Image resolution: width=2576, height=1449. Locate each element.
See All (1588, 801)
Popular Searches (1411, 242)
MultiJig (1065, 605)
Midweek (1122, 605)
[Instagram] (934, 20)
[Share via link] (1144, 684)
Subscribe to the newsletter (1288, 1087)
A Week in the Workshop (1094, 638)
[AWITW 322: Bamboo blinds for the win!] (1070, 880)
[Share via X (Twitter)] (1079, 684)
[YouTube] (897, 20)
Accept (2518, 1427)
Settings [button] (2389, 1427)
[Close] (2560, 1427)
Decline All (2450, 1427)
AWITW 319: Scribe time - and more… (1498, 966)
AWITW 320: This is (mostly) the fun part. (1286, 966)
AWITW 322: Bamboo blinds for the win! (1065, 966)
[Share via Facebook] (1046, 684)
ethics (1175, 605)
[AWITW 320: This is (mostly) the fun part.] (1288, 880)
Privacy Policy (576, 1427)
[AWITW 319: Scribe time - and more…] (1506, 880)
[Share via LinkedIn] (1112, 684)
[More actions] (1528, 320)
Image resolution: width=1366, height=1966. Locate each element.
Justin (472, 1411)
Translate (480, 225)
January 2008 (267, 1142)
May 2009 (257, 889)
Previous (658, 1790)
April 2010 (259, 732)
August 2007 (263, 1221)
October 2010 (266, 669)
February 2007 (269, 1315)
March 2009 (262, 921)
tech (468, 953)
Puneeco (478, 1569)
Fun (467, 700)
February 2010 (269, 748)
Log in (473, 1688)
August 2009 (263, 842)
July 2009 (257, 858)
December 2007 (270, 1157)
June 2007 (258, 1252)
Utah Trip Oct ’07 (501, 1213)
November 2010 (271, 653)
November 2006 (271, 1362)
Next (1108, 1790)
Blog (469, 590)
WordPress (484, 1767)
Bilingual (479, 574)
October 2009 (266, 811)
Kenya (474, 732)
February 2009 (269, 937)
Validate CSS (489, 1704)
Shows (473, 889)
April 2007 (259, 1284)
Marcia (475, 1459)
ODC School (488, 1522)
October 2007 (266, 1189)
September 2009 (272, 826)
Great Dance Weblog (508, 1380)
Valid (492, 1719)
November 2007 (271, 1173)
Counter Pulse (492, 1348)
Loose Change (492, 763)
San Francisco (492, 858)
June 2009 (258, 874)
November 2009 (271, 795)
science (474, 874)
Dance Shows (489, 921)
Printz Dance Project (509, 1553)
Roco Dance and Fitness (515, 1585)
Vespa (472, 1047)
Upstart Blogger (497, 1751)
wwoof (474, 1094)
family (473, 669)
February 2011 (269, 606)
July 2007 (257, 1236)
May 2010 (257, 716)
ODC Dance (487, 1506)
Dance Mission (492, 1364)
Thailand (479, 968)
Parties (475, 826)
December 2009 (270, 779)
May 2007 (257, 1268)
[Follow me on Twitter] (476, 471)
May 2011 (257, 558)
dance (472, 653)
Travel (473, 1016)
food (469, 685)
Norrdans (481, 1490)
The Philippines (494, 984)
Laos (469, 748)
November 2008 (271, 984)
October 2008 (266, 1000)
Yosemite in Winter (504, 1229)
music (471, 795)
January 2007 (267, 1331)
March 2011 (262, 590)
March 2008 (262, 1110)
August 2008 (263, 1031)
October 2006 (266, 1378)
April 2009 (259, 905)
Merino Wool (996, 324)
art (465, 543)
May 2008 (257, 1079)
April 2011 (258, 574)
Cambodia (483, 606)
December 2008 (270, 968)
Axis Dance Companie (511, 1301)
——
* [Exercise description]:
Set down the whole listing once more, precisely as written.

* [Exercise output]:
Image resolution: width=2576, height=1449. Locate each element.
See All (1588, 801)
Popular Searches (1411, 242)
MultiJig (1065, 605)
Midweek (1122, 605)
[Instagram] (934, 20)
[Share via link] (1144, 684)
Subscribe to the newsletter (1288, 1087)
A Week in the Workshop (1094, 638)
[AWITW 322: Bamboo blinds for the win!] (1070, 880)
[Share via X (Twitter)] (1079, 684)
[YouTube] (897, 20)
Accept (2518, 1427)
Settings [button] (2389, 1427)
[Close] (2560, 1427)
Decline All (2450, 1427)
AWITW 319: Scribe time - and more… (1498, 966)
AWITW 320: This is (mostly) the fun part. (1286, 966)
AWITW 322: Bamboo blinds for the win! (1065, 966)
[Share via Facebook] (1046, 684)
ethics (1175, 605)
[AWITW 320: This is (mostly) the fun part.] (1288, 880)
Privacy Policy (576, 1427)
[AWITW 319: Scribe time - and more…] (1506, 880)
[Share via LinkedIn] (1112, 684)
[More actions] (1528, 320)
Image resolution: width=1366, height=1966. Locate each element.
Justin (472, 1411)
Translate (480, 225)
January 2008 (267, 1142)
May 2009 (257, 889)
Previous (658, 1790)
April 2010 (259, 732)
August 2007 (263, 1221)
October 2010 (266, 669)
February 2007 (269, 1315)
March 2009 (262, 921)
tech (468, 953)
Puneeco (478, 1569)
Fun (467, 700)
February 2010 (269, 748)
Log in (473, 1688)
August 2009 (263, 842)
July 2009 (257, 858)
December 2007 (270, 1157)
June 2007 (258, 1252)
Utah Trip Oct ’07 (501, 1213)
November 2010 (271, 653)
November 2006 (271, 1362)
Next (1108, 1790)
Blog (469, 590)
WordPress (484, 1767)
Bilingual (479, 574)
October 2009 (266, 811)
Kenya (474, 732)
February 2009 (269, 937)
Validate CSS (489, 1704)
Shows (473, 889)
April 2007 (259, 1284)
Marcia (475, 1459)
ODC School (488, 1522)
October 2007 (266, 1189)
September 2009 (272, 826)
Great Dance Weblog (508, 1380)
Valid (492, 1719)
November 2007 (271, 1173)
Counter Pulse (492, 1348)
Loose Change (492, 763)
San Francisco (492, 858)
June 2009 (258, 874)
November 2009 (271, 795)
science (474, 874)
Dance Shows (489, 921)
Printz Dance Project (509, 1553)
Roco Dance and Fitness (515, 1585)
Vespa (472, 1047)
Upstart Blogger (497, 1751)
wwoof (474, 1094)
family (473, 669)
February 2011 (269, 606)
July 2007 (257, 1236)
May 2010 (257, 716)
ODC Dance (487, 1506)
Dance Mission (492, 1364)
Thailand (479, 968)
Parties (475, 826)
December 2009 (270, 779)
May 2007 (257, 1268)
[Follow me on Twitter] (476, 471)
May 2011 (257, 558)
dance (472, 653)
Travel (473, 1016)
food (469, 685)
Norrdans (481, 1490)
The Philippines (494, 984)
Laos (469, 748)
November 2008 (271, 984)
October 2008 (266, 1000)
Yosemite in Winter (504, 1229)
music (471, 795)
January 2007 (267, 1331)
March 2011 (262, 590)
March 2008 (262, 1110)
August 2008 (263, 1031)
October 2006 (266, 1378)
April 2009 (259, 905)
Merino Wool (996, 324)
art (465, 543)
May 2008 (257, 1079)
April 2011 (258, 574)
Cambodia (483, 606)
December 2008 (270, 968)
Axis Dance Companie (511, 1301)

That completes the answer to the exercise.